━━━ Supplied data

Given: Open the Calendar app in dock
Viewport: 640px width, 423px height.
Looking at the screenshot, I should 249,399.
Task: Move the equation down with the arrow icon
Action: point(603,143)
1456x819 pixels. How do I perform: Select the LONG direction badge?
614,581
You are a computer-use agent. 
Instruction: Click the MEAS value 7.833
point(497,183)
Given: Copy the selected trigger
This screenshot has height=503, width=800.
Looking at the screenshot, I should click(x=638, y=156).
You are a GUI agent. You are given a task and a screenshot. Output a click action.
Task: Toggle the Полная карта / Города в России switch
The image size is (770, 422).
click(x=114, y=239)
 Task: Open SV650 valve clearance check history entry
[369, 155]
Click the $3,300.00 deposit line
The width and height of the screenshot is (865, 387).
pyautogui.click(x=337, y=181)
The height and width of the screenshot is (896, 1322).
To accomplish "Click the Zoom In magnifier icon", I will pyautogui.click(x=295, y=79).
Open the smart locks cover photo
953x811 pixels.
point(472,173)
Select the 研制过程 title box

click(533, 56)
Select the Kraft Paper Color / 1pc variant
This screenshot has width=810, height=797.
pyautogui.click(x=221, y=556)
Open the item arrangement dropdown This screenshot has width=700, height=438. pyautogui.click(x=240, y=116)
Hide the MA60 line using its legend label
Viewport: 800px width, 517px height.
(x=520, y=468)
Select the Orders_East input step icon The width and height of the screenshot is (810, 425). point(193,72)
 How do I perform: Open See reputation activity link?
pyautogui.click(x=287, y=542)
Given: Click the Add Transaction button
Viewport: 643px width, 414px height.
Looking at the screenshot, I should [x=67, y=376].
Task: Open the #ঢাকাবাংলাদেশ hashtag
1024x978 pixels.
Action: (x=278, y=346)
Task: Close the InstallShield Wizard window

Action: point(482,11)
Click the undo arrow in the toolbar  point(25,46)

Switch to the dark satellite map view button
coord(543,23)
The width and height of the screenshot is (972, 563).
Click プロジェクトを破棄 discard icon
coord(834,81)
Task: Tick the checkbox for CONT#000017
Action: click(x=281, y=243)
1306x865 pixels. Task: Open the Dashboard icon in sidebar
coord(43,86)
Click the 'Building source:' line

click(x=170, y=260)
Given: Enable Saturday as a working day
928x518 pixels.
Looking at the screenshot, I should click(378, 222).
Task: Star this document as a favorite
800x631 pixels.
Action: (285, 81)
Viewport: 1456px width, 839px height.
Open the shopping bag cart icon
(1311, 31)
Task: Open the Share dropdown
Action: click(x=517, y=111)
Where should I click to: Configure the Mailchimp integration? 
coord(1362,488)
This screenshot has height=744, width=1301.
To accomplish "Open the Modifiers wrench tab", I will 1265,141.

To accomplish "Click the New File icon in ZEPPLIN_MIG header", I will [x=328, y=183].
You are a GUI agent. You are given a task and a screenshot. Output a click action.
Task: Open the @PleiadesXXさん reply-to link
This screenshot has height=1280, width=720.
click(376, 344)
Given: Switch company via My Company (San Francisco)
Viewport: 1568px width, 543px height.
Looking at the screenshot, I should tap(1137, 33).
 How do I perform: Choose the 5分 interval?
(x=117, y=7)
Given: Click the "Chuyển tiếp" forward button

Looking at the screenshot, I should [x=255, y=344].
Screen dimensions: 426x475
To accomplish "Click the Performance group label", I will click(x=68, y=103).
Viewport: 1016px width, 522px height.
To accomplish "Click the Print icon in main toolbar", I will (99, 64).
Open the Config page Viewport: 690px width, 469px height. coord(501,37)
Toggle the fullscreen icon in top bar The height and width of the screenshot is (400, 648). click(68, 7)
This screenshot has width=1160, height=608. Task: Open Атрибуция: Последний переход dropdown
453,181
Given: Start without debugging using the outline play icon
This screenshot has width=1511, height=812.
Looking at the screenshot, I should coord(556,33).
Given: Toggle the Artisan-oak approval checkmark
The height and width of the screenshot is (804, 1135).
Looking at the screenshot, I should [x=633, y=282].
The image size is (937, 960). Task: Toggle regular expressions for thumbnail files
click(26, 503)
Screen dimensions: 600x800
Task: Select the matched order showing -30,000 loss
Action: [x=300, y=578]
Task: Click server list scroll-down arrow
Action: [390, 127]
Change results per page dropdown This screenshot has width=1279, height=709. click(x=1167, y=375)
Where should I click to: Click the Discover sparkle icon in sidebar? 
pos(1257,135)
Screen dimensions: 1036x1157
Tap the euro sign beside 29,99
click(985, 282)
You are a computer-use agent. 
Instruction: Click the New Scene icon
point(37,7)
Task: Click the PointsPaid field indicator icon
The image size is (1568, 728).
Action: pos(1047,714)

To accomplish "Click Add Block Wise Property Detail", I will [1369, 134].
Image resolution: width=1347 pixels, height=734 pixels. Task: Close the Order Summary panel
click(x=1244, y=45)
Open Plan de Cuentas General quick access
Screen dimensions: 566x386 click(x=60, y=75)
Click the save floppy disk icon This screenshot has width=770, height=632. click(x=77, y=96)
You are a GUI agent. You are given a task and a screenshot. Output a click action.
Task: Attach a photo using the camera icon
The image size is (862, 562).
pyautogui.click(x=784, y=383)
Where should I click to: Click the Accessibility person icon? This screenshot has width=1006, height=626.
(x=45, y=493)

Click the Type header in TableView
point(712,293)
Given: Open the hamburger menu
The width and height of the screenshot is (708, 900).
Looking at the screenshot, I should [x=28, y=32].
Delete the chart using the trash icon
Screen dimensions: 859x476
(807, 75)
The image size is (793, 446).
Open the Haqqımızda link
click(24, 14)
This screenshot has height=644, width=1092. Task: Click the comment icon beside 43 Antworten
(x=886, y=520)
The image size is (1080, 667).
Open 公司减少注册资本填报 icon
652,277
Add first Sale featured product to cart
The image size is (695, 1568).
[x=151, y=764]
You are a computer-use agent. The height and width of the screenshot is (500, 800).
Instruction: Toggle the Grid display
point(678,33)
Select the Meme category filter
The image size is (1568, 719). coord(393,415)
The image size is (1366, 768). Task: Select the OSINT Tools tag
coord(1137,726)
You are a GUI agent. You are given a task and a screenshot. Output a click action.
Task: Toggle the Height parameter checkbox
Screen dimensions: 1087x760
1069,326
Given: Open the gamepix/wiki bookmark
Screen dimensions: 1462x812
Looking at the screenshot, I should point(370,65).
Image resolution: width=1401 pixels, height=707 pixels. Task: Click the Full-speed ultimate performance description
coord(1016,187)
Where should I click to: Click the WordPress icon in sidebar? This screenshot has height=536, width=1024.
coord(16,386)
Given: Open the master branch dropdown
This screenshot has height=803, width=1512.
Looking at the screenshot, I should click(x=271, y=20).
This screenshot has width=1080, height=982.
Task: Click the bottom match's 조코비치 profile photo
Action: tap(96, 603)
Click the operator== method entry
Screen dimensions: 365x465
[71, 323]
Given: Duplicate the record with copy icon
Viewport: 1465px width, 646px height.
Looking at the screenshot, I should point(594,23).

━━━━━━

Task description :: Set down the preceding data verbatim. Every line belongs in the copy.

Response box ::
Given: Open the Calendar app in dock
Viewport: 640px width, 423px height.
Looking at the screenshot, I should 249,399.
Task: Move the equation down with the arrow icon
Action: point(603,143)
1456x819 pixels. How do I perform: Select the LONG direction badge?
614,581
You are a computer-use agent. 
Instruction: Click the MEAS value 7.833
point(497,183)
Given: Copy the selected trigger
This screenshot has height=503, width=800.
Looking at the screenshot, I should click(x=638, y=156).
You are a GUI agent. You are given a task and a screenshot. Output a click action.
Task: Toggle the Полная карта / Города в России switch
The image size is (770, 422).
click(x=114, y=239)
 Task: Open SV650 valve clearance check history entry
[369, 155]
Click the $3,300.00 deposit line
The width and height of the screenshot is (865, 387).
pyautogui.click(x=337, y=181)
The height and width of the screenshot is (896, 1322).
To accomplish "Click the Zoom In magnifier icon", I will pyautogui.click(x=295, y=79).
Open the smart locks cover photo
953x811 pixels.
point(472,173)
Select the 研制过程 title box

click(533, 56)
Select the Kraft Paper Color / 1pc variant
This screenshot has width=810, height=797.
pyautogui.click(x=221, y=556)
Open the item arrangement dropdown This screenshot has width=700, height=438. pyautogui.click(x=240, y=116)
Hide the MA60 line using its legend label
Viewport: 800px width, 517px height.
(x=520, y=468)
Select the Orders_East input step icon The width and height of the screenshot is (810, 425). point(193,72)
 How do I perform: Open See reputation activity link?
pyautogui.click(x=287, y=542)
Given: Click the Add Transaction button
Viewport: 643px width, 414px height.
Looking at the screenshot, I should [x=67, y=376].
Task: Open the #ঢাকাবাংলাদেশ hashtag
1024x978 pixels.
Action: (x=278, y=346)
Task: Close the InstallShield Wizard window

Action: point(482,11)
Click the undo arrow in the toolbar  point(25,46)

Switch to the dark satellite map view button
coord(543,23)
The width and height of the screenshot is (972, 563).
Click プロジェクトを破棄 discard icon
coord(834,81)
Task: Tick the checkbox for CONT#000017
Action: click(x=281, y=243)
1306x865 pixels. Task: Open the Dashboard icon in sidebar
coord(43,86)
Click the 'Building source:' line

click(x=170, y=260)
Given: Enable Saturday as a working day
928x518 pixels.
Looking at the screenshot, I should click(378, 222).
Task: Star this document as a favorite
800x631 pixels.
Action: (285, 81)
Viewport: 1456px width, 839px height.
Open the shopping bag cart icon
(1311, 31)
Task: Open the Share dropdown
Action: click(x=517, y=111)
Where should I click to: Configure the Mailchimp integration? 
coord(1362,488)
This screenshot has height=744, width=1301.
To accomplish "Open the Modifiers wrench tab", I will 1265,141.

To accomplish "Click the New File icon in ZEPPLIN_MIG header", I will [x=328, y=183].
You are a GUI agent. You are given a task and a screenshot. Output a click action.
Task: Open the @PleiadesXXさん reply-to link
This screenshot has height=1280, width=720.
click(376, 344)
Given: Switch company via My Company (San Francisco)
Viewport: 1568px width, 543px height.
Looking at the screenshot, I should tap(1137, 33).
 How do I perform: Choose the 5分 interval?
(x=117, y=7)
Given: Click the "Chuyển tiếp" forward button

Looking at the screenshot, I should [x=255, y=344].
Screen dimensions: 426x475
To accomplish "Click the Performance group label", I will click(x=68, y=103).
Viewport: 1016px width, 522px height.
To accomplish "Click the Print icon in main toolbar", I will (99, 64).
Open the Config page Viewport: 690px width, 469px height. coord(501,37)
Toggle the fullscreen icon in top bar The height and width of the screenshot is (400, 648). click(68, 7)
This screenshot has width=1160, height=608. Task: Open Атрибуция: Последний переход dropdown
453,181
Given: Start without debugging using the outline play icon
This screenshot has width=1511, height=812.
Looking at the screenshot, I should coord(556,33).
Given: Toggle the Artisan-oak approval checkmark
The height and width of the screenshot is (804, 1135).
Looking at the screenshot, I should [x=633, y=282].
The image size is (937, 960). Task: Toggle regular expressions for thumbnail files
click(26, 503)
Screen dimensions: 600x800
Task: Select the matched order showing -30,000 loss
Action: [x=300, y=578]
Task: Click server list scroll-down arrow
Action: [390, 127]
Change results per page dropdown This screenshot has width=1279, height=709. click(x=1167, y=375)
Where should I click to: Click the Discover sparkle icon in sidebar? 
pos(1257,135)
Screen dimensions: 1036x1157
Tap the euro sign beside 29,99
click(985, 282)
You are a computer-use agent. 
Instruction: Click the New Scene icon
point(37,7)
Task: Click the PointsPaid field indicator icon
The image size is (1568, 728).
Action: pos(1047,714)

To accomplish "Click Add Block Wise Property Detail", I will [1369, 134].
Image resolution: width=1347 pixels, height=734 pixels. Task: Close the Order Summary panel
click(x=1244, y=45)
Open Plan de Cuentas General quick access
Screen dimensions: 566x386 click(x=60, y=75)
Click the save floppy disk icon This screenshot has width=770, height=632. click(x=77, y=96)
You are a GUI agent. You are given a task and a screenshot. Output a click action.
Task: Attach a photo using the camera icon
The image size is (862, 562).
pyautogui.click(x=784, y=383)
Where should I click to: Click the Accessibility person icon? This screenshot has width=1006, height=626.
(x=45, y=493)

Click the Type header in TableView
point(712,293)
Given: Open the hamburger menu
The width and height of the screenshot is (708, 900).
Looking at the screenshot, I should [x=28, y=32].
Delete the chart using the trash icon
Screen dimensions: 859x476
(807, 75)
The image size is (793, 446).
Open the Haqqımızda link
click(24, 14)
This screenshot has height=644, width=1092. Task: Click the comment icon beside 43 Antworten
(x=886, y=520)
The image size is (1080, 667).
Open 公司减少注册资本填报 icon
652,277
Add first Sale featured product to cart
The image size is (695, 1568).
[x=151, y=764]
You are a computer-use agent. The height and width of the screenshot is (500, 800).
Instruction: Toggle the Grid display
point(678,33)
Select the Meme category filter
The image size is (1568, 719). coord(393,415)
The image size is (1366, 768). Task: Select the OSINT Tools tag
coord(1137,726)
You are a GUI agent. You are given a task and a screenshot. Output a click action.
Task: Toggle the Height parameter checkbox
Screen dimensions: 1087x760
1069,326
Given: Open the gamepix/wiki bookmark
Screen dimensions: 1462x812
Looking at the screenshot, I should point(370,65).
Image resolution: width=1401 pixels, height=707 pixels. Task: Click the Full-speed ultimate performance description
coord(1016,187)
Where should I click to: Click the WordPress icon in sidebar? This screenshot has height=536, width=1024.
coord(16,386)
Given: Open the master branch dropdown
This screenshot has height=803, width=1512.
Looking at the screenshot, I should click(x=271, y=20).
This screenshot has width=1080, height=982.
Task: Click the bottom match's 조코비치 profile photo
Action: tap(96, 603)
Click the operator== method entry
Screen dimensions: 365x465
[71, 323]
Given: Duplicate the record with copy icon
Viewport: 1465px width, 646px height.
Looking at the screenshot, I should point(594,23).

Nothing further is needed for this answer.